Pour sa part, le coordonnateur du Forum civil n’a pas participé aux concertations, mais a publié une tribune pour demander des comptes à l’Etat sur les dépenses fiscales qu’il a déjà commencé à consentir, alors que l’exploitation n’a pas démarré.
Birahime Seck : ‘’Déjà en 2019, regrette-t-il, l’Etat a consenti des dépenses fiscales de l’ordre de 38 milliards, sans compter les 19 milliards de pertes de TVA sur les effets personnels des employés expatriés. Soit au minimum 57 milliards de pertes fiscales dans le secteur des hydrocarbures en 2019. Qu’en est-il pour 2020 et 2021 ?’’ Le coordonnateur du Forum civil d’avertir à travers une allusion qui en dit long sur ses appréhensions. ‘’Nous espérons, souligne-t-il, que des 700 milliards du budget prévisionnel annoncés par le gouvernement, sont déduites les pertes fiscales générées par les dépenses fiscales, les conventions fiscales et autres traités bilatéraux d’investissements, sans compter la non-maitrise des coûts pétroliers par ceux qui pensent connaitre le secteur’’.
Si on regarde les statistiques fournies par le recteur Amadou Aly Mbaye, il y a lieu de garder les pieds sur terre, en cette veille d’exploitation du gaz.
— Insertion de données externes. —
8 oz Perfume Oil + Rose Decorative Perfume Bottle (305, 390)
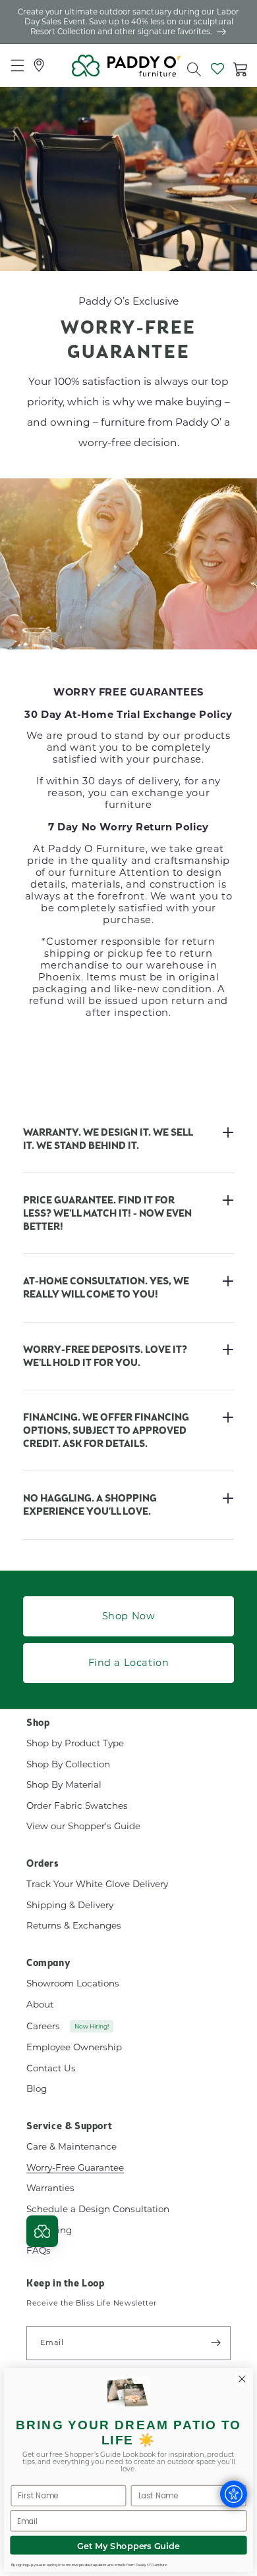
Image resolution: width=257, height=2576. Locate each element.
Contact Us (51, 2068)
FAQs (38, 2250)
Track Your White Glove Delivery (97, 1884)
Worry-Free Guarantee (75, 2167)
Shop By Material (63, 1784)
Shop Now (129, 1615)
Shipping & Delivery (69, 1905)
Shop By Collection (68, 1764)
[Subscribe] (215, 2343)
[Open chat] (42, 2231)
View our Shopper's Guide (83, 1826)
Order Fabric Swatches (77, 1805)
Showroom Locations (72, 1983)
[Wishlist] (217, 66)
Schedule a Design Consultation (97, 2209)
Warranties (50, 2188)
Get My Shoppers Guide (128, 2545)
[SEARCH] (191, 66)
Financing (49, 2230)
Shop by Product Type (75, 1743)
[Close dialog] (242, 2378)
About (39, 2004)
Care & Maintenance (71, 2146)
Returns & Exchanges (73, 1925)
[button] (194, 67)
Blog (36, 2088)
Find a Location (128, 1662)
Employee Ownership (74, 2047)
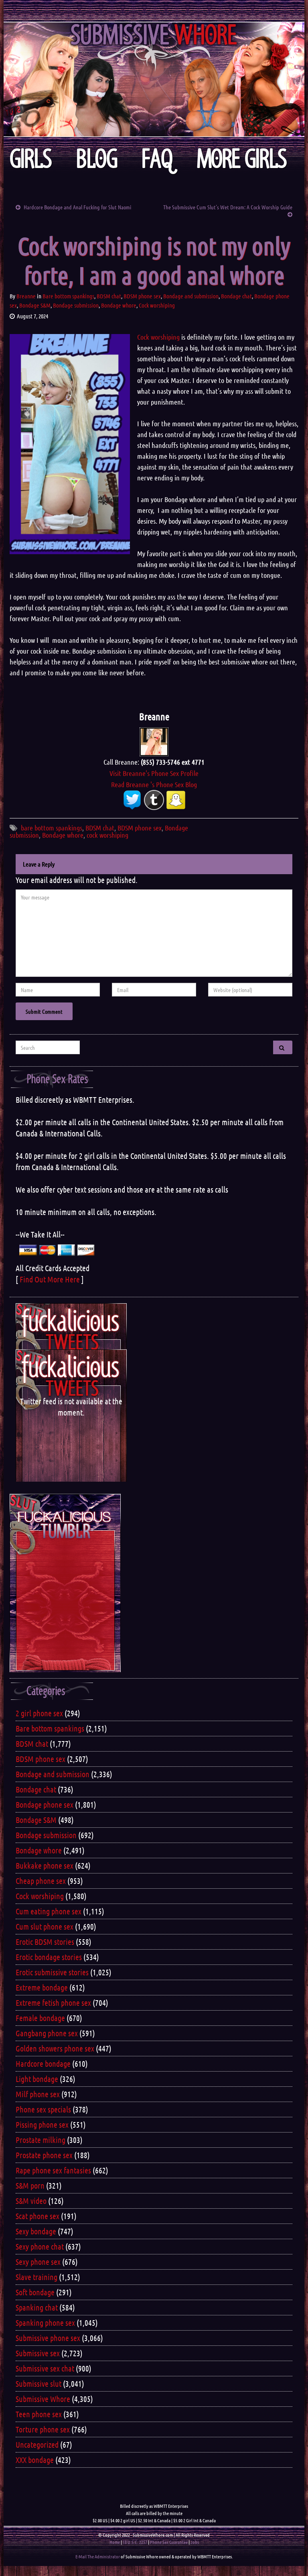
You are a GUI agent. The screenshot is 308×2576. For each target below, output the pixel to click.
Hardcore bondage (43, 2063)
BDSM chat (109, 296)
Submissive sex (38, 2353)
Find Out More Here (50, 1279)
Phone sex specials (43, 2109)
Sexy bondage (36, 2231)
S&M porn (30, 2185)
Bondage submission (76, 305)
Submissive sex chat (45, 2368)
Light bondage (37, 2079)
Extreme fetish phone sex (53, 2002)
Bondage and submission (191, 296)
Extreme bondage (42, 1987)
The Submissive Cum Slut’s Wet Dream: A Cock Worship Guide (227, 207)
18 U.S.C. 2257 (135, 2542)
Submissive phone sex (48, 2338)
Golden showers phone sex (55, 2048)
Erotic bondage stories (49, 1957)
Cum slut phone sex (44, 1926)
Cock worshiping (157, 305)
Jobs (194, 2542)
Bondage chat (236, 296)
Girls (31, 159)
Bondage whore (118, 305)
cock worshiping (107, 834)
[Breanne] (154, 741)
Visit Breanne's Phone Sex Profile (154, 773)
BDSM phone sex (142, 296)
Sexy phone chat (40, 2246)
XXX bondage (35, 2460)
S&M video (31, 2200)
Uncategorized (37, 2444)
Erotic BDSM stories (45, 1941)
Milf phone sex (38, 2094)
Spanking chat (37, 2307)
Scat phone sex (37, 2216)
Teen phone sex (39, 2414)
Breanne (26, 296)
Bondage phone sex (44, 1804)
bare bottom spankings (51, 827)
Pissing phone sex (42, 2124)
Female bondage (40, 2018)
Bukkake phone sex (44, 1865)
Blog (97, 159)
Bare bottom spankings (68, 296)
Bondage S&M (35, 305)
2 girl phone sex (39, 1713)
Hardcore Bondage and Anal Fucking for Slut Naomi (77, 207)
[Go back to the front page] (154, 79)
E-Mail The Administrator (97, 2556)
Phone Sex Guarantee (169, 2542)
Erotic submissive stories (52, 1972)
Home (114, 2542)
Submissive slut (38, 2383)
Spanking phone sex (45, 2322)
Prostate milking (40, 2140)
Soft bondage (35, 2292)
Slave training (36, 2277)
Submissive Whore (43, 2399)
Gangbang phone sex (47, 2033)
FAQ (157, 159)
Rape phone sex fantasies (53, 2170)
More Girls (242, 159)
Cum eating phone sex (48, 1911)
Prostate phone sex (44, 2155)
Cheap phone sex (41, 1880)
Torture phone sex (43, 2429)
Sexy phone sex (38, 2261)
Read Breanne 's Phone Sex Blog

De 1995 à nos jours, indique-t-il, parmi les pays pauvres qui n’ont pu sortir de la pauvreté, les 2/3 sont soit des pays riches en ressources naturelles, soit des pays en conflit ou les deux à la fois. Depuis 2005, a-t-il ajouté, la contribution de la productivité à la croissance en Afrique a été plus faible pour les pays riches en ressources naturelles que pour les autres ; parfois même, cette contribution est négative dans les pays riches en ressources naturelles.
Cela dit, le recteur de l’Ucad tente de rassurer, car il n’existe pas de fatalité. ‘’L’expérience récente a montré que beaucoup de pays ont pu bénéficier de la manne pétrolière pour amorcer un processus de développement assez remarquable. On peut citer l’exemple de Dubai. Dans ce pays, il y a quelques années, les recettes pétrolières représentaient jusqu’à 60 % des recettes budgétaires. Maintenant, elles représentent moins de 5 %’’. Un modèle à suivre.